## EXTRAIT DU DOCUMENT

—————

Je t’ai vu jouer dans des situations et lieux aux antipodes : événements militants (« Queers 4 Palestine » organisée à la Folie par Cachuètes Sluts en mai dernier), fondation d’art contemporain (Palais de Tokyo etc), institutions mais aussi des raves, des soirées club hardcore (collectif Explity Music etc)… Cette fluidité est-elle un choix de ta part ?
Cette fluidité dans les endroits où je joue me nourrit beaucoup et entretient un flux d’énergie très précieux. Les tous premiers lieux où j’ai joué étaient des soirées queers politisées, puis j’ai été invitée dans des évènements plus liés à l’art contemporain et finalement, petit-à-petit, des scènes plus standardisées. J’apprends beaucoup des différents endroits où je joue et des personnes que j’y rencontre. Souvent tu y croises des personnes qui ont des très fortes envies de fédérer, de proposer des expériences collectives ou des mises en scène d’expériences intimes. Qui ont des envies de soin par le social. Il y a certains moments où des rencontres m’ont beaucoup aidée personnellement, intimement. Que ce soit d’autres artistes, des personnes du public, des organisateur·ices. Jouer dans des scènes différentes me permet aussi de garder des libertés plus facilement dans les formes que je produis. C’est aussi très important pour moi de conserver un endroit d’expression dans des espaces dédiés à l’art contemporain. Ces dernières années j’ai été très entourée de sculpteurs, d’artistes digitaux, de peintres, de performer·ses… ça me permet des conversations très denses et qui m’apportent beaucoup, verbaliser la musique avec elleux me permet de considérer les sons comme des masses, et de développer une pensée sculpturale ou chorégraphique à la musique. C’est très régénérant car parfois la critique musicale va souvent analyser la musique en terme de références et de courants, et moins en termes de matérialité, de sensation, de fragilité ou de force, de consistance.
Pour Queer 4 Palestine, tu as joué un live de Fountains. Des situations réelles, politiques ou personnelles ont-elles marqué la phase de production de l’album ?

—————

## CONSIGNE
D'après l'extrait d'entretien, dans quel type de lieux la personne interrogée a-t-elle joué tout au début ?

[Entrées issues d'une collecte de données]

—————

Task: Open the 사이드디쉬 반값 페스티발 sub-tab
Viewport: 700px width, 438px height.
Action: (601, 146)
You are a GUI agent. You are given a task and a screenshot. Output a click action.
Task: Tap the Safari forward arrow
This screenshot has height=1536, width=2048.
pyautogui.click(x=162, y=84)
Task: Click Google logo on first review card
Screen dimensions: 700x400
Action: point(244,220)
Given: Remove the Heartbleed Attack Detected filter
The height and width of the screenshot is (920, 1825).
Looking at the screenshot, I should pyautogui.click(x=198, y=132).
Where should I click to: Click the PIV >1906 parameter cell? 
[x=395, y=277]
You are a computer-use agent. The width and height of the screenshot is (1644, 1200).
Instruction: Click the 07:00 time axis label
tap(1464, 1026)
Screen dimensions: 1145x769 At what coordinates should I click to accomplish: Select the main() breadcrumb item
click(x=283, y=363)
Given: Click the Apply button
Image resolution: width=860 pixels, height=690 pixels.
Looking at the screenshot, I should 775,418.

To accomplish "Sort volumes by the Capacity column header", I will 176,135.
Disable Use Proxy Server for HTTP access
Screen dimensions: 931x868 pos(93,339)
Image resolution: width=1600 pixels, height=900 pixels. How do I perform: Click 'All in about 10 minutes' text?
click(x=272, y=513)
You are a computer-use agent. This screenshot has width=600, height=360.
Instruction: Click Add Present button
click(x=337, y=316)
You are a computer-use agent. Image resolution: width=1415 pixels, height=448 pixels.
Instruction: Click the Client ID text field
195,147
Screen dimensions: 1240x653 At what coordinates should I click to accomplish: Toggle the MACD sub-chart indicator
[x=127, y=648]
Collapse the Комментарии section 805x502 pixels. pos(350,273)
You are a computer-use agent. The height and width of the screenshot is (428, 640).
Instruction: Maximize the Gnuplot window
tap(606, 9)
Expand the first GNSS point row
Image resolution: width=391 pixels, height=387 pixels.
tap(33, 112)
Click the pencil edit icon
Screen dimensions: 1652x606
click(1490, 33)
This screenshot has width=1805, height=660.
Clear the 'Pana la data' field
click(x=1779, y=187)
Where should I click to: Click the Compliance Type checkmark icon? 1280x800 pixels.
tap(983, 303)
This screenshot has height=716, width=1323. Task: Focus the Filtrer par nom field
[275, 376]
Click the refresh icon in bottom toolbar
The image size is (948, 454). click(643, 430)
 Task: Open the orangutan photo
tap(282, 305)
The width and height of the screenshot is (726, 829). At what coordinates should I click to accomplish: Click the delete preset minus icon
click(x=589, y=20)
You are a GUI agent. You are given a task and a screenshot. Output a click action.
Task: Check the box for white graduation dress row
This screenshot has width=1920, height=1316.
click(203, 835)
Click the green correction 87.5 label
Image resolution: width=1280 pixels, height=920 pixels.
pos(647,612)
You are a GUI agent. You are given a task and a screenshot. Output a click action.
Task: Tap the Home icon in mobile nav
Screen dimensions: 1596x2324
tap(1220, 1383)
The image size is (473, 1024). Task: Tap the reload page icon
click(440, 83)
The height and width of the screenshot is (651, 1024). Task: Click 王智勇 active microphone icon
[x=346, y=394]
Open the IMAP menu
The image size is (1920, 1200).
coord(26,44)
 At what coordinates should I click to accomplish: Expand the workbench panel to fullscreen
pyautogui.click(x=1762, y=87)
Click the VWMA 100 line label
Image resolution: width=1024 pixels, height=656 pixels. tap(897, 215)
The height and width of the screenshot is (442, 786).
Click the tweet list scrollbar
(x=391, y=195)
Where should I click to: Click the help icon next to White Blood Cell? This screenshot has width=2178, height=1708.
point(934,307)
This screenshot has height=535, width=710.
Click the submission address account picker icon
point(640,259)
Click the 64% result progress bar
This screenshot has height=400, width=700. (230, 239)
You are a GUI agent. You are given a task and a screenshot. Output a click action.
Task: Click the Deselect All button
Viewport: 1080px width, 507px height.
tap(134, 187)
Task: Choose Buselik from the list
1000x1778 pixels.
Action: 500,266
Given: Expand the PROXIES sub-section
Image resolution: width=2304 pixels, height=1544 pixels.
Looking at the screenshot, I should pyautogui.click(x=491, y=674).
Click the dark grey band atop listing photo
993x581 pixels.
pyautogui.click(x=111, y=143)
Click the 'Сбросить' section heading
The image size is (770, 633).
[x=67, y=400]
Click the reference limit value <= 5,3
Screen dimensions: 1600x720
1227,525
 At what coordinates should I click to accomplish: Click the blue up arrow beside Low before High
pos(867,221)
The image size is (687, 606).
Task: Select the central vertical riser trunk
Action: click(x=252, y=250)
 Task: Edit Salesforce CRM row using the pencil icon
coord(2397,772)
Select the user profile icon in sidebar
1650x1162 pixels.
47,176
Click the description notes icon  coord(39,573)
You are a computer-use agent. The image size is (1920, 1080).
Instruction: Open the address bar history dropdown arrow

—————

## RÉPONSE PROPOSÉE
Dans des soirées queers politisées.